Anyhow, until I figure it out, here's the latest. The two items in the new JAMA that appear to have gotten some attention are a study about implantable defibrillators, and a study by people at Public Citizen about conflicts of interest on FDA advisory panels. Both of these got spun like tops in the mass media, and therein lies a hint: there are coporate interests (medical device manufacturers and drug companies) with a direct interest in both of these stories. They probably called up the reporters to spin the stories, and then of course the reporters got on them and talked to the authors and/or various potential counterspinners, and they had the "he said/she said" format they needed. Journalists don't tell you what actually happened, that's not their job. They have to be fair and balanced, which means they have to transcribe what other people say, especially people who have a personal interest in the matter and who can be presumed to be trying to manipulate you.

So here is a story that I think is important. Eric Peterson and sufficient collaborators to sing the Coronation Mass looked at 350 hospitals around the country that provided care for people who had suffered heart attacks. As you probably know, there are process of care guidelines for these and other common conditions that are treated in hospitals. For example, people with heart attacks (I won't go into the technicalities of the different kinds of events that are called heart attacks, but we're talking about the common, basic kind here) should be given aspirin and other anti-clotting agents including a relatively new one called a glycoprotein IIb/IIIA inhibitor, and beta blockers. They should also get some of these drugs prescribed at discharge, and get dietary and smoking cessation counseling if indicated. Seems simple enough but on average, only 74% of indicated treatments were provided. Unfortunately, this is typical: for whatever reason, such standards of care are not consistently followed.

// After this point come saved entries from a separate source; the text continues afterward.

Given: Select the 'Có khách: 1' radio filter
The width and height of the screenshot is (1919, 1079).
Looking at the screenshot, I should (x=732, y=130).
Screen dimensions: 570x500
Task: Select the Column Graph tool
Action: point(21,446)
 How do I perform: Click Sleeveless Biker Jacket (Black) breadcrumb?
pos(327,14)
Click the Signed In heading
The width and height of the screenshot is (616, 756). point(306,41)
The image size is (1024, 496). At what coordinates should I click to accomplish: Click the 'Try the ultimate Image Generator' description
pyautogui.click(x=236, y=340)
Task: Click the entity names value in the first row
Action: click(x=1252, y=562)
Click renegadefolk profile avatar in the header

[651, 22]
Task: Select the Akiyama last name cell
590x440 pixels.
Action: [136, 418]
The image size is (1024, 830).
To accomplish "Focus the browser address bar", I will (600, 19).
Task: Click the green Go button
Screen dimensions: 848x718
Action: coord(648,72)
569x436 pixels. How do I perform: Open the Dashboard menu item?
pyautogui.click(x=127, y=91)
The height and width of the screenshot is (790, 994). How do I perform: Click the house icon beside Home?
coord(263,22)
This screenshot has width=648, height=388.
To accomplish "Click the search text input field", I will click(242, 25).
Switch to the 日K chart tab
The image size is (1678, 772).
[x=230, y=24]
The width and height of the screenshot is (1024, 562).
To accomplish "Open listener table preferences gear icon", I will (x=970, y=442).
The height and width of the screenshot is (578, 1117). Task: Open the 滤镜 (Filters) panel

The question has always been, however, whether these process indicators are really valid, in the sense that they predict patient outcomes. Maybe doctors are using appropriate judgment in not always following them. This study finds otherwise -- in the 25% of hospitals with the lowest adherence to the standards, patients with a documented myocardial infarct (death of heart muscle tissue) were nearly twice as likely to die in the hospital as in the 25% of hospitals with the best adherence. Some of the specific predictors had to do with discharge practices, which obviously could not have caused in-hospital mortality, but are probably indicative of an overall culture of diligence and quality.

This study is observational, not experimental, and hence cannot absolutely prove that better adherence to the standards will improve patient outcomes. There could be other explanations, e.g. the less adherent hospitals are seeing sicker and weaker patients. But the authors beat up the numbers every way they could to try to rule this out and the conclusions stand up to the pounding.

One important observation: the hospitals with inferior quality indicators had a higher percentage of non-white patients. This suggests, as have some other studies, that disparities in health care quality according to race and ethnicity may be at least partly explained by where people get their care, rather than differential treatment within a given institution. That requires more study.

This study gives considerable support for the use of these process of care standards as indicators of quality. That has been controversial, and it still will be to some extent, but I think we'll be seeing more and more attention paid to these indicators, and to figuring out why they aren't followed. (How hard is it to give somebody an aspirin, for crying out loud?) We will see more and more pressure to rate hospitals publicly on these indicators. I have been a skeptic, but maybe this is a good idea.